Ptyalism (the P is silent) is simply the medical term for people who drool. M-w.com says:

Main Entry: pty·a·lism
Pronunciation: -”li-z&m
Function: noun
Etymology: New Latin ptyalismus, from Greek ptyalismos, from ptyalizein to salivate, from ptyalon
: an excessive flow of saliva

It doesn’t get much more straight forward than that.

So. What to say about a no-nonsense word like ptyalism?

At first blush, it’s the type of thing at which children giggle and that many adults try not to notice. Going deeper than that may seem an exercise in superfluous pontification, but superfluous pontification is actually the whole purpose of this site.  So onward we must go.

The wikipedia entry for ptyalism says that it isn’t dangerous; constant drooling is just an annoyance that people who suffer from ptyalism have to live with.

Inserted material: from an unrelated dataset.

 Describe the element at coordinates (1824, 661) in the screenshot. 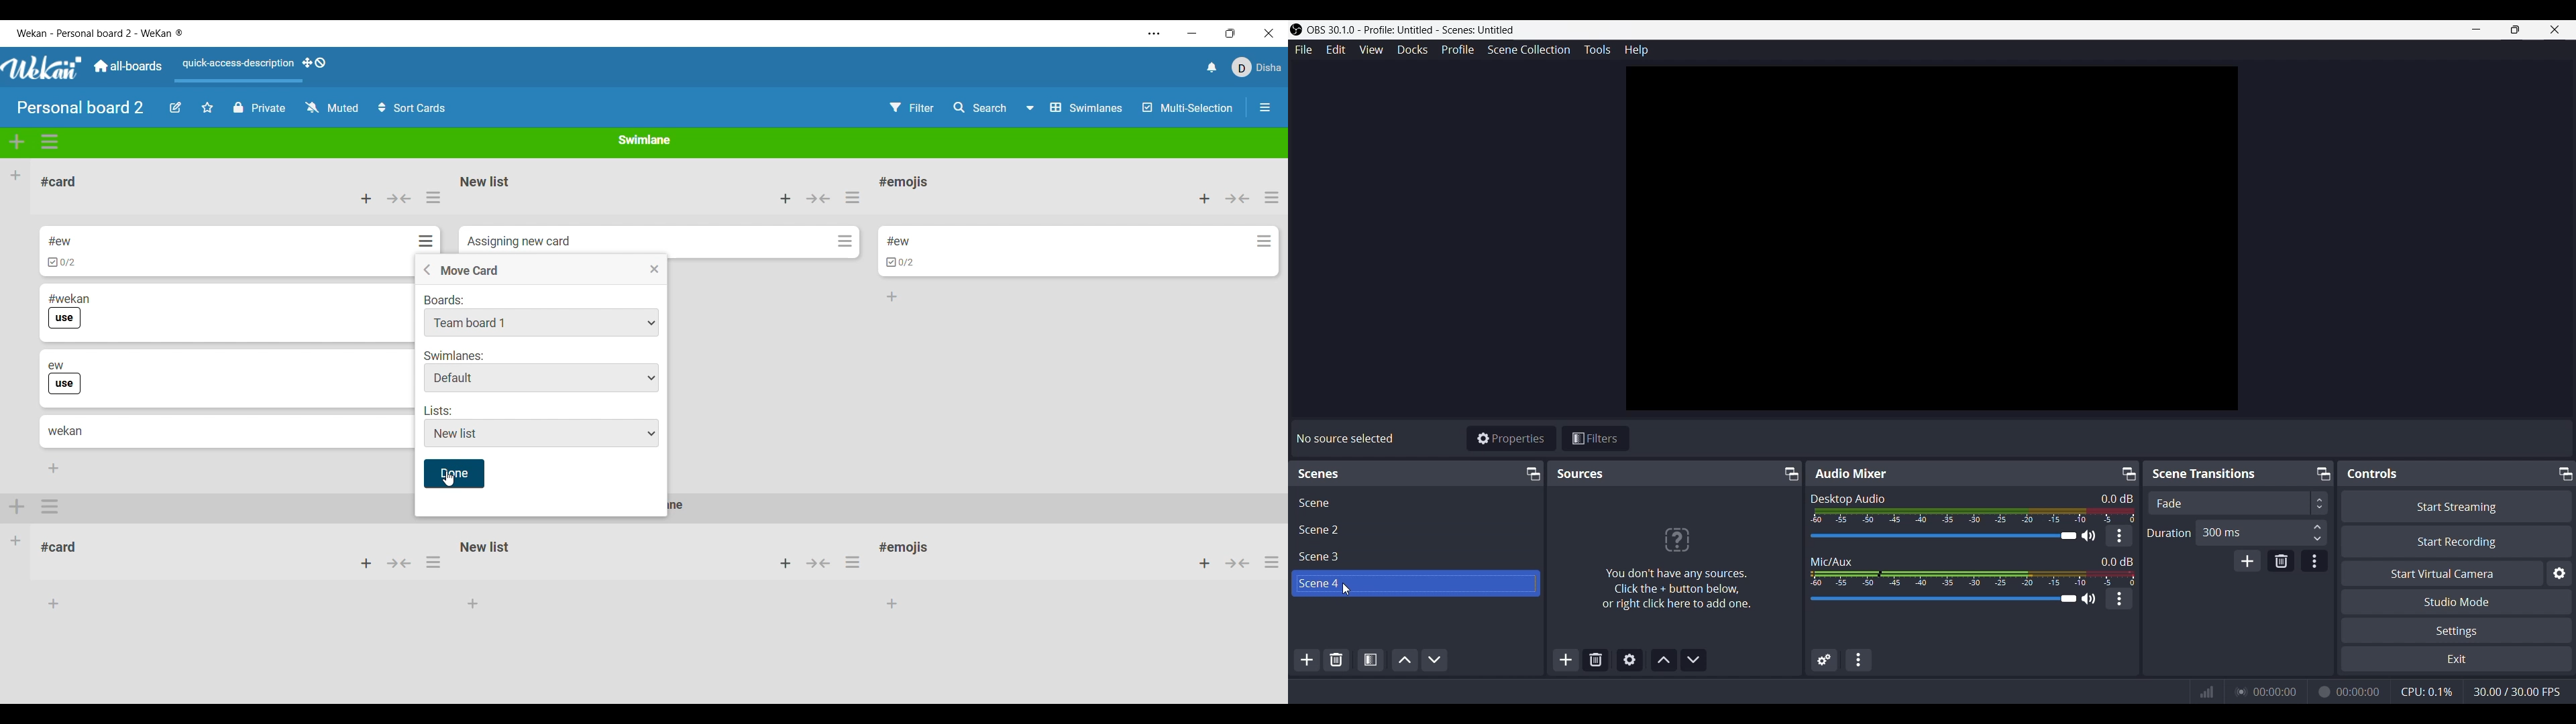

I think that’s the crux of ptyalism and many other medical malodies: it’s an ever-present annoyance that you have to live with. It’s the neighbors whose kids start a loud garage rock band that practices at 8 pm every night. It’s the traffic jam that brings frustrated drivers to a standstill at exactly the same place every afternoon when all they want is to just get home from work and try to unwind.

I’m reminded of the French poet Charles Baudelaire, who wrote:

You have to be always drunk. That’s all there is to it–it’s the only way. So as not to feel the horrible burden of time that breaks your back and bends you to the earth, you have to be continually drunk.

But on what? Wine, poetry or virtue, as you wish. But be drunk.

And if sometimes, on the steps of a palace or the green grass of a ditch, in the mournful solitude of your room, you wake again, drunkenness already diminishing or gone, ask the wind, the wave, the star, the bird, the clock, everything that is flying, everything that is groaning, everything that is rolling, everything that is singing, everything that is speaking. . .ask what time it is and wind, wave, star, bird, clock will answer you: “It is time to be drunk! So as not to be the martyred slaves of time, be drunk, be continually drunk! On wine, on poetry or on virtue as you wish.”

Borrowing from Mr. Baudelaire’s sentiments, whatever our own personal ptyalisms might be bending us to the earth, may we have the grace:

  • to ignore them in our own lives,
  • to lighten them in the lives of others, and
  • to shine them into non-existence with the pleasures of friends, family, poetry, virtue and libations!